Demanding Action Beyond Press Releases
If Pakistan wants to stop sentencing its children to a lifetime of chronic illness, it has to move past symbolic gestures. The health departments of Punjab and Sindh have promised to enforce the use of auto-disable (AD) syringes, which automatically lock after a single use so they cannot be reused.
But a policy on paper means nothing without enforcement on the ground. Corrupt clinics still bypass the ban to buy cheaper, traditional syringes from black-market distributors.
Real reform requires a multi-pronged approach:
- Criminalize the Medical Waste Supply Chain: Hospital staff who sell used medical waste to scavengers, and the recycling operations that repackage them, must face severe, unbailable criminal charges.
- Mandate On-Site Incineration: Every major public and private hospital must be equipped with a functional incinerator.
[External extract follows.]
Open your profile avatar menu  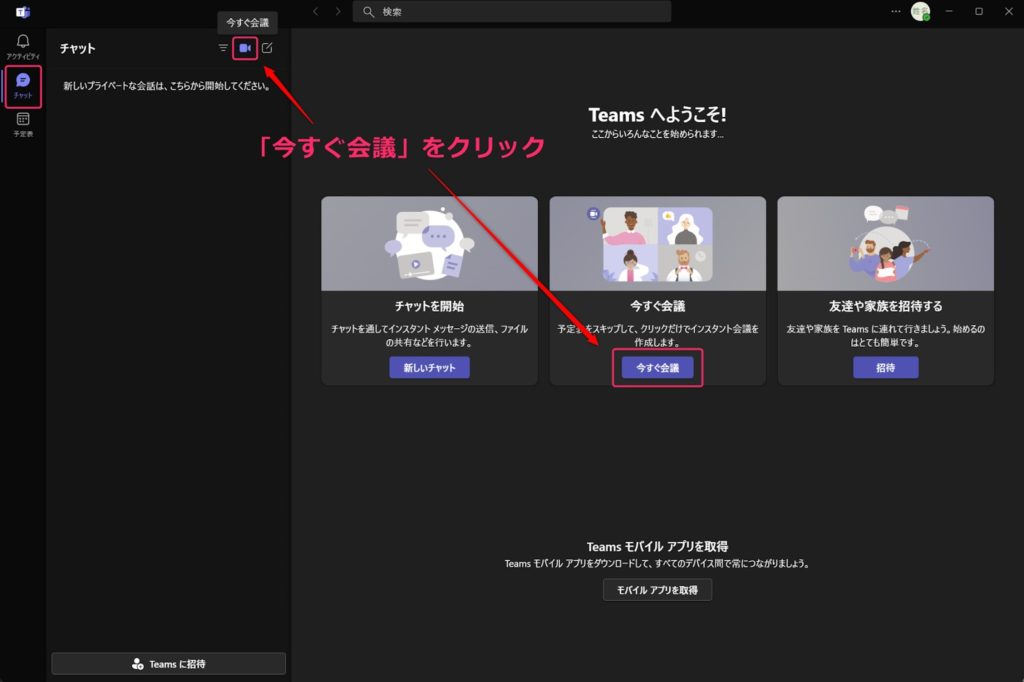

Government inspectors must audit waste disposal logs weekly, not annually.
- Decentralize Testing and Treatment: When children are diagnosed, their families are often left bankrupt trying to buy secondary medicines, vitamins, and specialized tests. The government must provide free, accessible antiretroviral therapy (ART) and pediatric care in rural areas, not just major urban centers.
- Educate the Public on Injection Safety: Parents need to know that they have the right to demand a brand-new syringe be opened in front of them. They also need to understand that oral medicines are often safer and just as effective as unnecessary intravenous drips.
The 329 children diagnosed in Sindh this year are just the tip of the iceberg. Without immediate, aggressive oversight, the medical system will continue to function as a vector for the very diseases it is meant to destroy.